Data items:
══════════════════════════════

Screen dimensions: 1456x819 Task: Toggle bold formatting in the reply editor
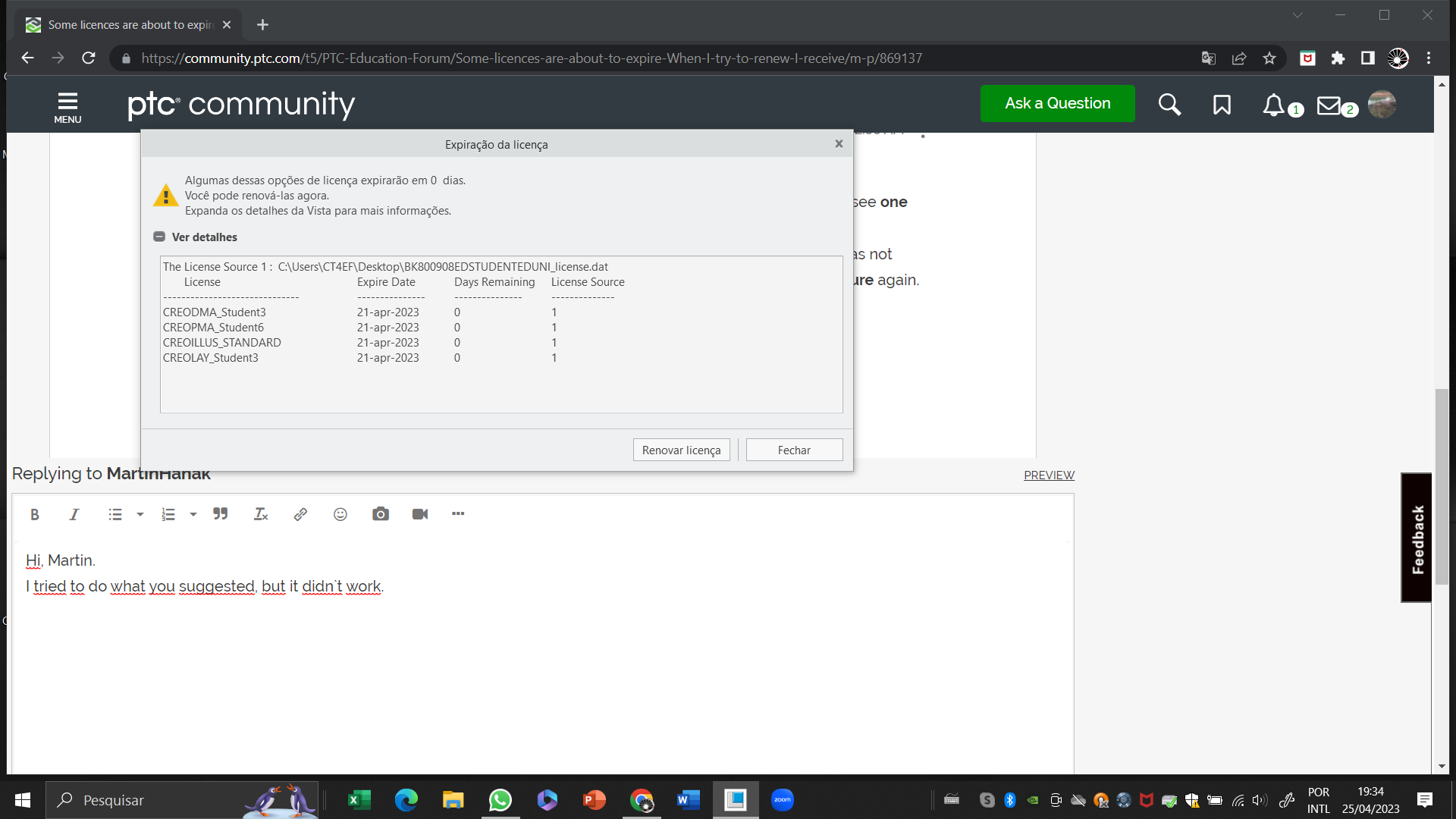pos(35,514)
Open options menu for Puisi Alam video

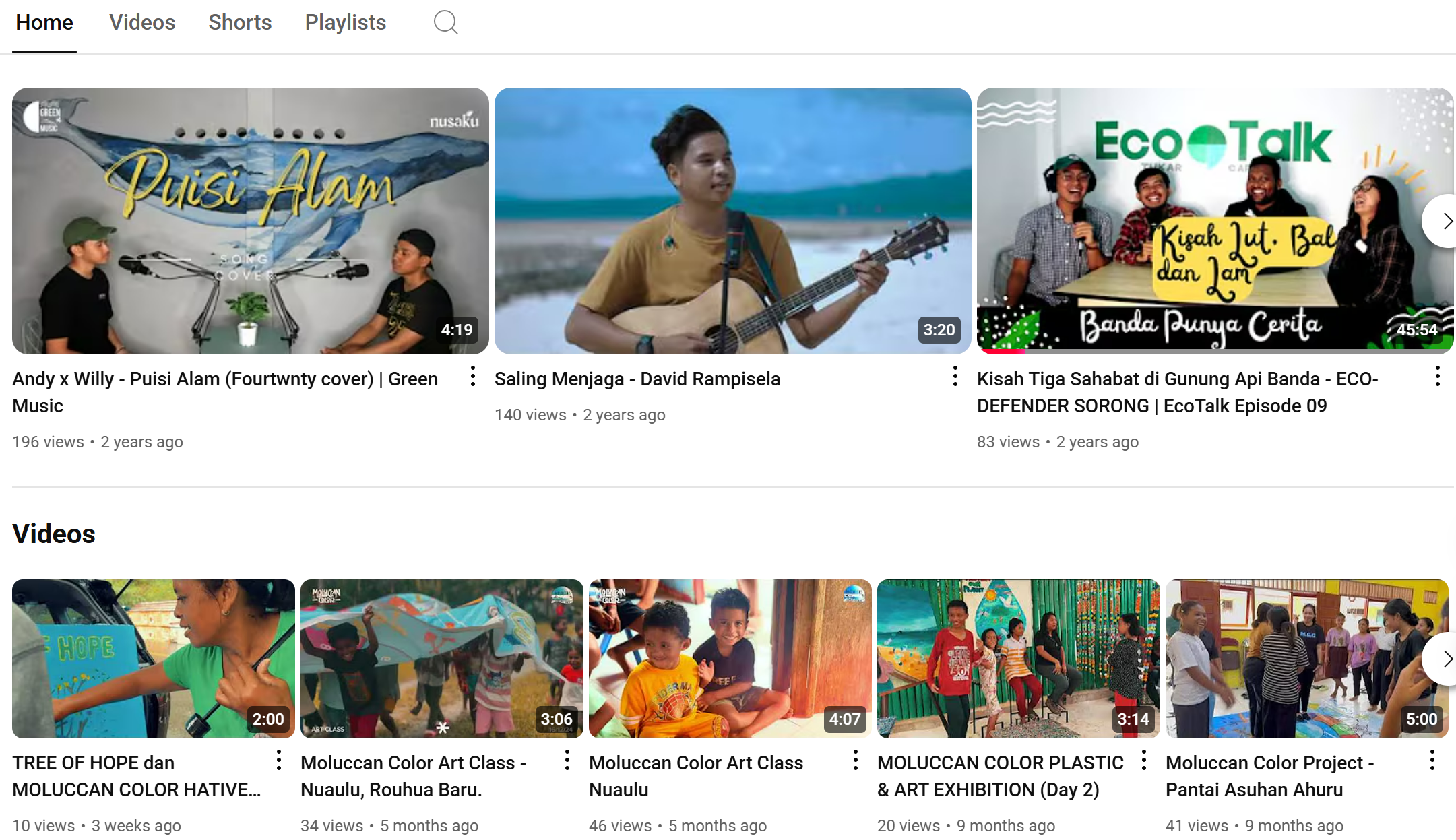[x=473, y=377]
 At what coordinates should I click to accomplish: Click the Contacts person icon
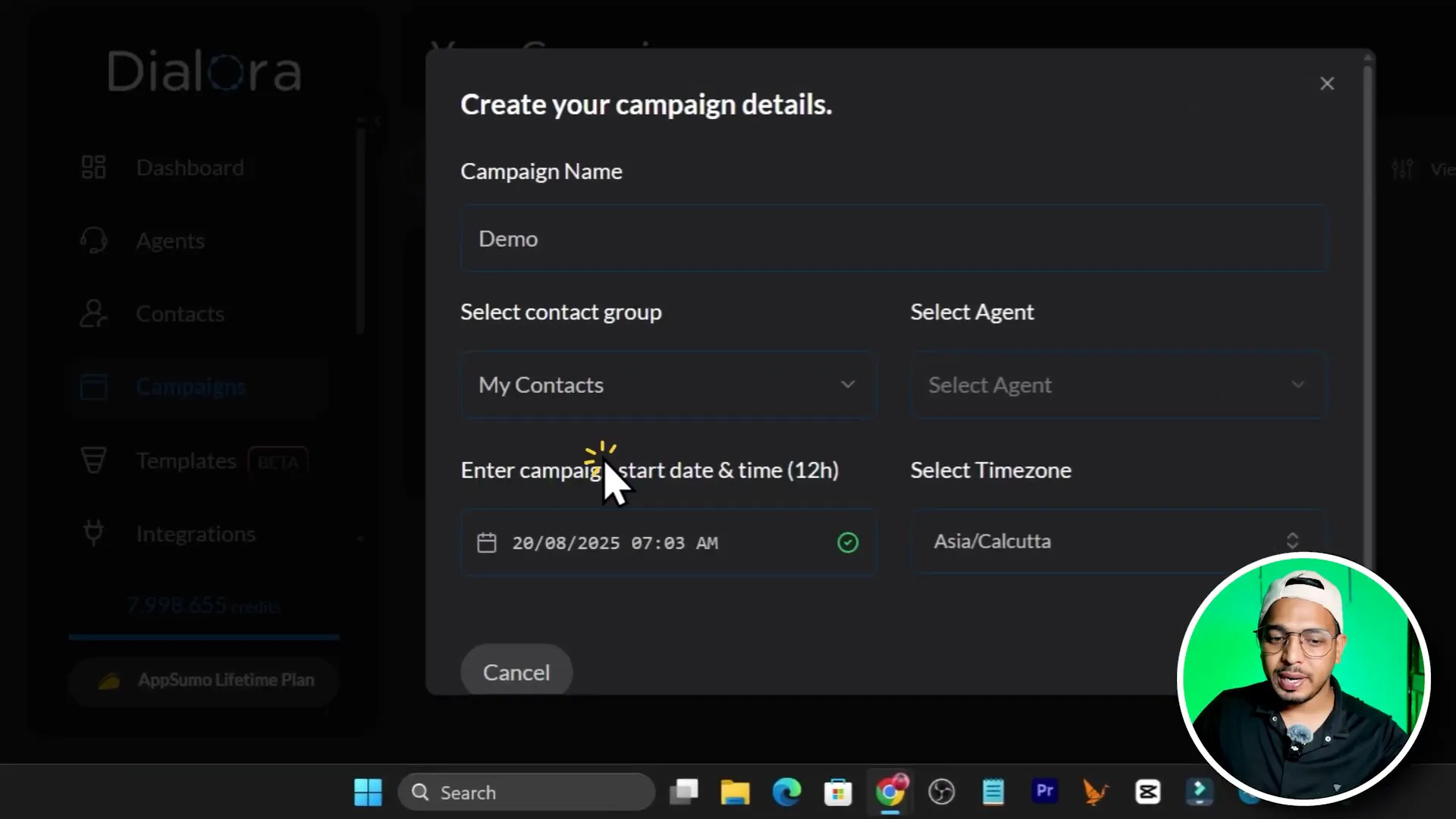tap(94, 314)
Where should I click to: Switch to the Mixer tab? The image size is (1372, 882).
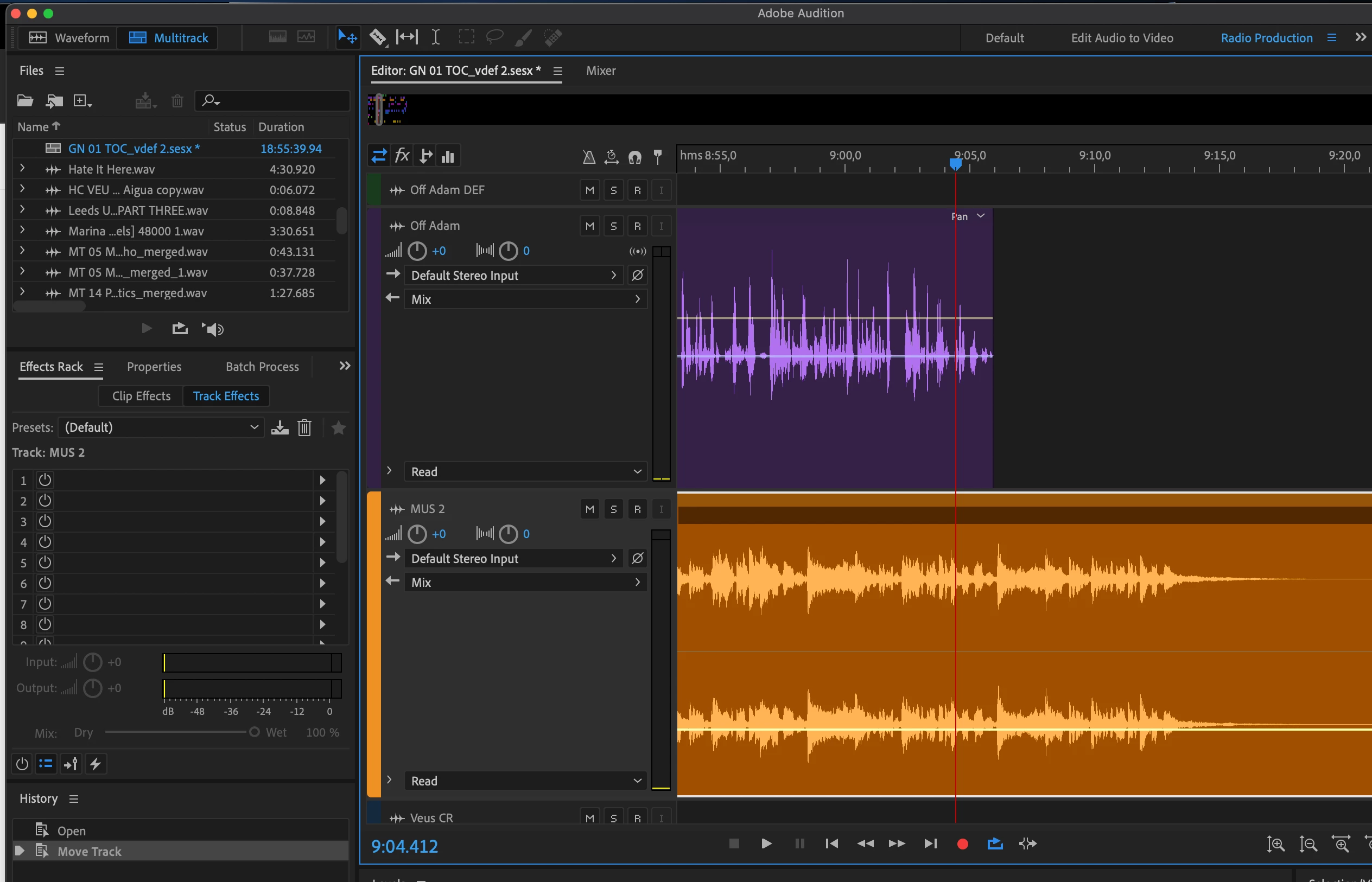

══════════════════════════════

=== The task ===
Give the entries above again exactly, minus their pictures.

=== Finished task ===
Screen dimensions: 1456x819 Task: Toggle bold formatting in the reply editor
pos(35,514)
Open options menu for Puisi Alam video

[x=473, y=377]
 At what coordinates should I click to accomplish: Click the Contacts person icon
tap(94, 314)
Where should I click to: Switch to the Mixer tab? The image size is (1372, 882).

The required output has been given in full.